**Work order**
Exactly as written, copy the lines that run from the start of the data below to the line containing "The width and height of the screenshot is (1773, 1057).", both ends included.

**Data entries**
%%
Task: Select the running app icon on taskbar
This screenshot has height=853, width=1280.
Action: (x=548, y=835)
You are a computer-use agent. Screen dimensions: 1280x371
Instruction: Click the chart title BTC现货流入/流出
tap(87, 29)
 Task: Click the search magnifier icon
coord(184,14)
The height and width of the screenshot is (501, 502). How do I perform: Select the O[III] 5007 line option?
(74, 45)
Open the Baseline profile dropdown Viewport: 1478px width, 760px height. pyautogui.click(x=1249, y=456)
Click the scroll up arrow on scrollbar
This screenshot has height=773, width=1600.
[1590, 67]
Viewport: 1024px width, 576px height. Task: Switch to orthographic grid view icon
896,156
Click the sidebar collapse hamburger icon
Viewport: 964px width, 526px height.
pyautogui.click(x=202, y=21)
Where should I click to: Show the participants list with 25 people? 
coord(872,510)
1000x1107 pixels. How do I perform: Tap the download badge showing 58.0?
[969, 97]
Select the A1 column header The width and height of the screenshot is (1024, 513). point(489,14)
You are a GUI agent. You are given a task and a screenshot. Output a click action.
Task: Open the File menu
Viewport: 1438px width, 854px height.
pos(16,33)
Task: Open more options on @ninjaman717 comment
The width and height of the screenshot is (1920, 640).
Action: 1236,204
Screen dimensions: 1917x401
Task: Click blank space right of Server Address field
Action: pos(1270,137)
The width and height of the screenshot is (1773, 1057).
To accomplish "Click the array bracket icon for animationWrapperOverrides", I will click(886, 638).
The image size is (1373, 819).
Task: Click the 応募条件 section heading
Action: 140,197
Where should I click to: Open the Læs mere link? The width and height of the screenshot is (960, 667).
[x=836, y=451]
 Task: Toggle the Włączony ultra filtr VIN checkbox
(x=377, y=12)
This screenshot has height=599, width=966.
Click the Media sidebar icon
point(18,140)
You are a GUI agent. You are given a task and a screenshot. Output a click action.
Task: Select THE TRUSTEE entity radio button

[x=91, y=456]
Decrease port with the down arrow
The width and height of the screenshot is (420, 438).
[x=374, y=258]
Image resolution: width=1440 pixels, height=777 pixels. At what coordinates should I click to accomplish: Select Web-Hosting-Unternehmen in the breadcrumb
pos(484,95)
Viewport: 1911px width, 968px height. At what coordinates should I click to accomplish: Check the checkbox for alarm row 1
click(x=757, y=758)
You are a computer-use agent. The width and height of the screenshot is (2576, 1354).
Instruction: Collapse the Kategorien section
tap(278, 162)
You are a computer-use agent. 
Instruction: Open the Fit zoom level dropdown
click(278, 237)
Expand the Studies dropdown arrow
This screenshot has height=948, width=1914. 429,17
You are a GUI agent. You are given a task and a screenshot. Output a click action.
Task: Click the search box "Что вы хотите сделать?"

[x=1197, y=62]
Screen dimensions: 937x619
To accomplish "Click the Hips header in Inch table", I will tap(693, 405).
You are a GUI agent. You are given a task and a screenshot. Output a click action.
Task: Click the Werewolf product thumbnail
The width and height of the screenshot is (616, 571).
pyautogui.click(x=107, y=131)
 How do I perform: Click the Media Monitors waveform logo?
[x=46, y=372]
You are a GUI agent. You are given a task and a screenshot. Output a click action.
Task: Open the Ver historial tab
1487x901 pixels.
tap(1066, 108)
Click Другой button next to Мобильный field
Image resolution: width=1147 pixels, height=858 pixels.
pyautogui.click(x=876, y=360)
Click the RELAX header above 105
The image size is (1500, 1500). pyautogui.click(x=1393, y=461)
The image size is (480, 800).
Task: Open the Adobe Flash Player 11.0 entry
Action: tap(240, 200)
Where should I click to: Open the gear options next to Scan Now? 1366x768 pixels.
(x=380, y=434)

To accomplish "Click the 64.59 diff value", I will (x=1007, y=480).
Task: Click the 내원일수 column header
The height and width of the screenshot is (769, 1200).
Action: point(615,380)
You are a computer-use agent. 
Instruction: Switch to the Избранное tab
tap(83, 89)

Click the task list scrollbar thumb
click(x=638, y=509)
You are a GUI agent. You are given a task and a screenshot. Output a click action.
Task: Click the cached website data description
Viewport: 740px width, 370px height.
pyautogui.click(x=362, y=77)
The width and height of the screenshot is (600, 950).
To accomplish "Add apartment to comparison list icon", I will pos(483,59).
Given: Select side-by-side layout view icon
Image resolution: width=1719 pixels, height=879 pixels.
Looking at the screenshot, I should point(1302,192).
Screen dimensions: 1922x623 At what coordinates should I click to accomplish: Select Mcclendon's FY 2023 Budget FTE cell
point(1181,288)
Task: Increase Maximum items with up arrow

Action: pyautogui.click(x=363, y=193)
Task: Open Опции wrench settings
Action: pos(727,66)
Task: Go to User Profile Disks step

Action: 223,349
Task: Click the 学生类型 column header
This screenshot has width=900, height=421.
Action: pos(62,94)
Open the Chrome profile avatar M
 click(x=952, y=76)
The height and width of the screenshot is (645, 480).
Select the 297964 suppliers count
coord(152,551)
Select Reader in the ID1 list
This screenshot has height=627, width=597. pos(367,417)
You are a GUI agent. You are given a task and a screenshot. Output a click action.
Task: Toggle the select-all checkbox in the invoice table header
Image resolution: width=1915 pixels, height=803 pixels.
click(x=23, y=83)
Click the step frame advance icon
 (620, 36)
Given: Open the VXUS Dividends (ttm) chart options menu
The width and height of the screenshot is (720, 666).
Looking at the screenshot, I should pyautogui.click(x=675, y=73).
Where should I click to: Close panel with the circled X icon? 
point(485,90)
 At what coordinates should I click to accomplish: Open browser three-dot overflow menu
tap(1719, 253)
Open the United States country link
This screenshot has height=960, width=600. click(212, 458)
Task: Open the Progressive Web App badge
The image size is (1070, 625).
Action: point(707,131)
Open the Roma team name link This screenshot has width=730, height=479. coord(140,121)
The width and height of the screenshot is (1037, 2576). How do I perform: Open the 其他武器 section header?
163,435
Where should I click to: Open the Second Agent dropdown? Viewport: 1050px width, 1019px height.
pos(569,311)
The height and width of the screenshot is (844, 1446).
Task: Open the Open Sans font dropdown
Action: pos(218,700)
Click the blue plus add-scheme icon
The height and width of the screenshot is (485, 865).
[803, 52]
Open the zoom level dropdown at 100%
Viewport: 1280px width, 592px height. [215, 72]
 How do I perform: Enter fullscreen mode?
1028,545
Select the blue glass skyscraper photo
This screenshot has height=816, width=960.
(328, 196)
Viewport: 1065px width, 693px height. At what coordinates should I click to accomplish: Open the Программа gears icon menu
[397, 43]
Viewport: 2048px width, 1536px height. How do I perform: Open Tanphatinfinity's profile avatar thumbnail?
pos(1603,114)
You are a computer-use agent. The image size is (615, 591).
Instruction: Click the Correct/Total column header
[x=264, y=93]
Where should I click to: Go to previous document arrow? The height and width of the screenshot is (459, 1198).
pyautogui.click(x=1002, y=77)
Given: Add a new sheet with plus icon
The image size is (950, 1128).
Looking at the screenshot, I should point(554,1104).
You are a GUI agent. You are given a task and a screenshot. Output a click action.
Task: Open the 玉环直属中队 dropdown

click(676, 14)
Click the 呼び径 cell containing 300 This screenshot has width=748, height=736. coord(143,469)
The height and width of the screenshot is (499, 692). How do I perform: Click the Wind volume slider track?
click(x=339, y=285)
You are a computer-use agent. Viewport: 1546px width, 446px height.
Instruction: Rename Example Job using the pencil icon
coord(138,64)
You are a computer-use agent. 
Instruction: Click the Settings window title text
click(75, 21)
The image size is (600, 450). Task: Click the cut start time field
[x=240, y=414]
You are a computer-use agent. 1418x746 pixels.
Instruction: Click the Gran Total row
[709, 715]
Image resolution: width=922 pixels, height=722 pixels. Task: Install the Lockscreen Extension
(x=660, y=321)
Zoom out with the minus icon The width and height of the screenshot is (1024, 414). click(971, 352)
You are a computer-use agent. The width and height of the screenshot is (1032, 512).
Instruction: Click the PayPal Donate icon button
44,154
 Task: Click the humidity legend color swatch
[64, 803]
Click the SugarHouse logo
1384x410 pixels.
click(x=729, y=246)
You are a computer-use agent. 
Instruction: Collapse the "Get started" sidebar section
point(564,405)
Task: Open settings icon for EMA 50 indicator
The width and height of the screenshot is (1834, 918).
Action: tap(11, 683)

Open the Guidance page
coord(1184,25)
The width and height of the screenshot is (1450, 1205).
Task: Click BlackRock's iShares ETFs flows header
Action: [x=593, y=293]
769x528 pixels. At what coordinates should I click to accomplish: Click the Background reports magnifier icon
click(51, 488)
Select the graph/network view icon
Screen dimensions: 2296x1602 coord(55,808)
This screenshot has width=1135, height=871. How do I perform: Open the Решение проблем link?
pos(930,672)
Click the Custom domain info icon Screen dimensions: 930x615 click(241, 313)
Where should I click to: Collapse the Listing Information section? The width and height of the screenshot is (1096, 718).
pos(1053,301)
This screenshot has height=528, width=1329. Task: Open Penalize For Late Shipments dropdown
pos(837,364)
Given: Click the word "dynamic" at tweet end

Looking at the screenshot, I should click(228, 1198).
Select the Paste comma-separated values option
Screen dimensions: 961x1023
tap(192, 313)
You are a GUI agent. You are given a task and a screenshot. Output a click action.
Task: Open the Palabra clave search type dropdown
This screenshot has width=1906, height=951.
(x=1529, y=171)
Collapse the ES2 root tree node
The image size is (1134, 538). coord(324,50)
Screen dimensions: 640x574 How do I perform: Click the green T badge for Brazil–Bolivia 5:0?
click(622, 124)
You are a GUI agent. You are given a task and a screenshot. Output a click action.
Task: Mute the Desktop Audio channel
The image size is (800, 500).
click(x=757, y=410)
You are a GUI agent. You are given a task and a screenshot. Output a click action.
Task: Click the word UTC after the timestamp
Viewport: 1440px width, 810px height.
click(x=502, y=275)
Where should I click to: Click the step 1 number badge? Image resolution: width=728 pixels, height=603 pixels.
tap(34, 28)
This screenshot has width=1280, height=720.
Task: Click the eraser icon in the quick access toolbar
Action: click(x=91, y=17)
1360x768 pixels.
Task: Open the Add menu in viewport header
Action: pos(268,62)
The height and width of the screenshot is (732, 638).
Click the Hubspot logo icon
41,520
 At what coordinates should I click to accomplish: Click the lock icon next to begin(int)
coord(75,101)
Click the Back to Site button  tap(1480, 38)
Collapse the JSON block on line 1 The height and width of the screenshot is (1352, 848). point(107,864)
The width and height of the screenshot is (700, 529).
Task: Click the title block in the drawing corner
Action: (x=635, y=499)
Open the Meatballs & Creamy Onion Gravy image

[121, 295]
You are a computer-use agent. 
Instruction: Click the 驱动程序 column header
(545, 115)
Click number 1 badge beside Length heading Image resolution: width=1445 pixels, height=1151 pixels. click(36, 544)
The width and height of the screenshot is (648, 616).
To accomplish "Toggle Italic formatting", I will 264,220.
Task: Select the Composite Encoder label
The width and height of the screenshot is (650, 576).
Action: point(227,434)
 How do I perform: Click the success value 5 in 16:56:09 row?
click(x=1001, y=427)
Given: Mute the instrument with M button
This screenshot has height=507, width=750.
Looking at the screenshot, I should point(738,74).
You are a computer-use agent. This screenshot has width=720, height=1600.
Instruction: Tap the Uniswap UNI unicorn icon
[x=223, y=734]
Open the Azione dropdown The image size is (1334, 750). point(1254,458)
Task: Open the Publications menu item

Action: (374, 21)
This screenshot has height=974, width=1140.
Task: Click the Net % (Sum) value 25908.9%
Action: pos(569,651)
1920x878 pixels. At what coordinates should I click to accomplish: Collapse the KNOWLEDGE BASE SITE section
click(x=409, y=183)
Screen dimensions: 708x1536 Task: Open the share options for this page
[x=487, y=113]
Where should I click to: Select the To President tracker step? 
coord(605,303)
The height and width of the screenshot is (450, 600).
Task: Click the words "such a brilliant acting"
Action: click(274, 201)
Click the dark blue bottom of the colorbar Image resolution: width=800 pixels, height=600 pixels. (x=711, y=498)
%%
**Answer box**
Task: Select the running app icon on taskbar
This screenshot has height=853, width=1280.
Action: (x=548, y=835)
You are a computer-use agent. Screen dimensions: 1280x371
Instruction: Click the chart title BTC现货流入/流出
tap(87, 29)
 Task: Click the search magnifier icon
coord(184,14)
The height and width of the screenshot is (501, 502). How do I perform: Select the O[III] 5007 line option?
(74, 45)
Open the Baseline profile dropdown Viewport: 1478px width, 760px height. pyautogui.click(x=1249, y=456)
Click the scroll up arrow on scrollbar
This screenshot has height=773, width=1600.
[1590, 67]
Viewport: 1024px width, 576px height. Task: Switch to orthographic grid view icon
896,156
Click the sidebar collapse hamburger icon
Viewport: 964px width, 526px height.
pyautogui.click(x=202, y=21)
Where should I click to: Show the participants list with 25 people? 
coord(872,510)
1000x1107 pixels. How do I perform: Tap the download badge showing 58.0?
[969, 97]
Select the A1 column header The width and height of the screenshot is (1024, 513). point(489,14)
You are a GUI agent. You are given a task and a screenshot. Output a click action.
Task: Open the File menu
Viewport: 1438px width, 854px height.
pos(16,33)
Task: Open more options on @ninjaman717 comment
The width and height of the screenshot is (1920, 640).
Action: 1236,204
Screen dimensions: 1917x401
Task: Click blank space right of Server Address field
Action: pos(1270,137)
The width and height of the screenshot is (1773, 1057).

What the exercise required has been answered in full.